Aim of the exercise. Turn the stretch of the listing from the line containing "Tap the main" through the line containing "Action: click(x=148, y=210)" into a numbered list, leaving out blank lines.

++++ Given data ++++

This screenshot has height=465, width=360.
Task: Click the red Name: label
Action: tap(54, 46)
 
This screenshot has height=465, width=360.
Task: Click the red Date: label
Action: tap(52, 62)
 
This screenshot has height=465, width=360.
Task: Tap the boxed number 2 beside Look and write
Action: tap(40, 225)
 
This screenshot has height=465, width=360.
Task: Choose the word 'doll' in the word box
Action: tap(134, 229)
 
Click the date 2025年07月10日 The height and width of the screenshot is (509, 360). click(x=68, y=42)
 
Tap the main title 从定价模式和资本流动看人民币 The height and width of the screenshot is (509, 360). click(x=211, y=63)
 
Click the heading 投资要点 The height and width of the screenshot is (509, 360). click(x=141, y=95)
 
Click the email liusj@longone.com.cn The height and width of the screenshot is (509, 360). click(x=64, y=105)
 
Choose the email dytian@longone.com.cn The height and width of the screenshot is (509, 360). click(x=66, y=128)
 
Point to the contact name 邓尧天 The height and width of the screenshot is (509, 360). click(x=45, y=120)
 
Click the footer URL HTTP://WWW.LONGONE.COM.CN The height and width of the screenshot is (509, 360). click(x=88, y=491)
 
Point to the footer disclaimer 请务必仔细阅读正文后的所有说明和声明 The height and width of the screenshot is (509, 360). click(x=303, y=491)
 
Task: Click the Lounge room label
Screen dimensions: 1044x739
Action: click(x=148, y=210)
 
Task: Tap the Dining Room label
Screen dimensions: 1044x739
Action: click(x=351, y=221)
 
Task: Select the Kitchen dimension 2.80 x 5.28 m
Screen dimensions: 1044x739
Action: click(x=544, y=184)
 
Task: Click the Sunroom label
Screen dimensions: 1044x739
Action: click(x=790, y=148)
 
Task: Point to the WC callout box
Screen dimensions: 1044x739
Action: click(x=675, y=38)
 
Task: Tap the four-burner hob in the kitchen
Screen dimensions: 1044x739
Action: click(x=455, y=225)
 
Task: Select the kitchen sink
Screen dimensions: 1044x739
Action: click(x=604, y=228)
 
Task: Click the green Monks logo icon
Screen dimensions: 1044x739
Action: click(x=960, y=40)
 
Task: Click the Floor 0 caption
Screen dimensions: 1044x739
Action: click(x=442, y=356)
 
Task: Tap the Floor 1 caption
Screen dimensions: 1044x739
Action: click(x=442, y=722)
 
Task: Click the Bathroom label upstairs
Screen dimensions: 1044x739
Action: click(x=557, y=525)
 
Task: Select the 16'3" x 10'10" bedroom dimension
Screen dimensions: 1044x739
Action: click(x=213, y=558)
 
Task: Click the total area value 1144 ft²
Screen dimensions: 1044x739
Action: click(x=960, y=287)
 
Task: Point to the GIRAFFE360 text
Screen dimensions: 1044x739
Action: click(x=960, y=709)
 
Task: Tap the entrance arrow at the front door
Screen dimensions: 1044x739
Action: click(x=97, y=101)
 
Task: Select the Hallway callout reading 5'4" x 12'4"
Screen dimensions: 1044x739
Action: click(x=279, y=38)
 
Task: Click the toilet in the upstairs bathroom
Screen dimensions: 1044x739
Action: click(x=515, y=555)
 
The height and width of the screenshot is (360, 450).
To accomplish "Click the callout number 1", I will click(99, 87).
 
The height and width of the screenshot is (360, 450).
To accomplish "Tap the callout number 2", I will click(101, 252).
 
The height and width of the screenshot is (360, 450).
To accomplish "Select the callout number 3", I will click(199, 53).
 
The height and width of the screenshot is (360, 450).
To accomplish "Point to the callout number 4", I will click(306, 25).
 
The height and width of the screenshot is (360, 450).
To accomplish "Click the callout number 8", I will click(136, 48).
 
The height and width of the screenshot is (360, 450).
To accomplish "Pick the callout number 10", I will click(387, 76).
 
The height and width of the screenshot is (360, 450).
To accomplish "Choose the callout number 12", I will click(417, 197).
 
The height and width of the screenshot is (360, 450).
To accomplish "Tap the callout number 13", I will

++++

Complete output.
1. Tap the main title 从定价模式和资本流动看人民币 The height and width of the screenshot is (509, 360). click(x=211, y=63)
2. Click the heading 投资要点 The height and width of the screenshot is (509, 360). click(x=141, y=95)
3. Click the email liusj@longone.com.cn The height and width of the screenshot is (509, 360). click(x=64, y=105)
4. Choose the email dytian@longone.com.cn The height and width of the screenshot is (509, 360). click(x=66, y=128)
5. Point to the contact name 邓尧天 The height and width of the screenshot is (509, 360). click(x=45, y=120)
6. Click the footer URL HTTP://WWW.LONGONE.COM.CN The height and width of the screenshot is (509, 360). click(x=88, y=491)
7. Point to the footer disclaimer 请务必仔细阅读正文后的所有说明和声明 The height and width of the screenshot is (509, 360). click(x=303, y=491)
8. Task: Click the Lounge room label
9. Screen dimensions: 1044x739
10. Action: click(x=148, y=210)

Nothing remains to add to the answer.